Publishing and Philatelic Accessories
Publishing and philatelic accessory sales were £0.2m (5%) lower than last year although profit contribution was maintained in line with the prior year. Following the completion of the rationalisation programme in April, our Publishing division delivered an improved performance in the second half of the year. Profit contribution in the second half of the year was up 8% from the corresponding prior period on lower revenues, showing the benefit of the improved efficiencies implemented during the first half.
Lower sales from the prior year reflected a weaker publishing schedule together with production delays experienced during the period of reorganisation which were caught up to some extent by the year end. We also experienced a reduction in orders from trade distributors of our publishing titles in the year as many reduced their order sizes reflective of the challenges they are experiencing in the current economic climate.
Despite lower sales, production efficiencies including negotiation of lower print costs on our key catalogue titles, helped to improve profitability in the second half. Furthermore, we improved the online distribution of our catalogue titles in 2011 including a 9% increase in online sales through our own website together with extending the distribution through eBay.com and Amazon.com, contributing additional sales of £0.2m.
Dealing in Other Collectibles
Sales of other collectibles were £1.1m (30%) higher, although profit contribution was down by £0.2m (23%). The lower level of profits despite growth in sales reflects a substantial change in the mix of sales to lower margin products compared to the prior year. Dealing in other collectibles can be further analysed as follows:
2011 | 2011 | 2010 | 2010 | 2009 | 2009 | |
Sales | Profit | Sales | Profit | Sales | Profit | |
£000 | £000 | £000 | £000 | £000 | £000 | |
Dealing in autographs, records and related memorabilia | 1,567 | 127 | 3,244 | 904 | 2,610 | 990 |
Dealing in rare coins and military medals | 800 | 133 | - | - | - | - |
Benham first day covers and other collectibles | 2,588 | 575 | 576 | 178 | - | - |
Total sales and profit contribution | 4,955 | 835 | 3,820 | 1,082 | 2,610 | 990 |
Autographs, historical documents, memorabilia and record sales were £1.7m (52%) down in the year with profit contribution down by 86%. The fall in revenues and profits were due to lower sales in the year of high value rarities to investors. This was primarily the result of our marketing focus being directed towards new investment offerings of Chinese stamps, rare coins and military medals. We are confident that the strong stockholding of rare historical documents and signatures we hold will ensure that we can re-build sales in rare signatures and historical documents during the current year.
Despite the reduction in autograph sales to investors, sales to collectors and trade clients were up 44% in the year, benefiting from high value sales of rare historical documents and increased sales online following the launch of the new www.frasersautographs.com website in February 2011.
We successfully diversified our product offering to include rare coins and military medals in the year, generating additional sales of £0.8m in the seven-month period since we commenced this offering and profits of £0.1m. We aim to continue to develop further into these markets during the current year and intend to strengthen our in-house knowledge to ensure that we can provide the quality of service and expertise in these new areas that our clients would expect. Both of these markets possess similar investment qualities to the rare stamp market and offer clients the means of further diversifying their investments into collectibles.
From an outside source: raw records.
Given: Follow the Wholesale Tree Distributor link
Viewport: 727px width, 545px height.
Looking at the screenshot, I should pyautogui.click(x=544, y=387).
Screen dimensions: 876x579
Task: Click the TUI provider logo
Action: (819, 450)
The Benham Group acquisition, completed in September 2010 for a purchase consideration of £1.5m, delivered a strong full year trading performance in 2011, contributing sales of £2.6m and profits of £0.6m. Trading in the year benefited from £0.3m of sales through our Chinese trade distributors of other collectibles and the sale of Royal Wedding commemorative collectibles.
We completed a small acquisition in July 2011 of the assets and business of "Greetings Direct", purchased from Flying Flowers (Jersey) Limited. The purchase was made at a consideration representing 10% of the net revenues of the business for the first twelve months after acquisition. The business contributed additional revenues of £0.1m in the year and provides synergies with our existing database of club members to provide future revenue and profit streams.
Internet Development
Sales reported within this department relate to online subscription revenue only. Online sales were up 30% on the prior year, when excluding investment sales. We substantially redesigned our core website, www.stanleygibbons.com, during the year resulting in a re-launch at the end of May 2011.
In the six-month period since re-launch, average monthly unique visitor numbers showed an increase of 83% with a 126% increase in the number of page views. Conversion rates from visitor numbers have increased from 1.03% to 2.11%, which remain very low meaning there is substantial room for improvement as we progressively develop our online offering.
Corporate Overheads
Corporate overheads were £0.2m (10%) higher than last year, representing primarily higher IT resource and web development costs in support of our website development projects, from which, returns are beginning to materialise.
Corporate overheads include accounting charges, which have no cash impact, in respect of our defined benefit pension scheme and IFRS share option charges totalling £0.2m (2010: £0.2m).
Exceptional Operating Costs
Exceptional operating costs incurred in the year were £0.11m (2010: £0.15m). These primarily relate to the staff and legal costs in respect of the re-organisation of the Publishing division completed in the year.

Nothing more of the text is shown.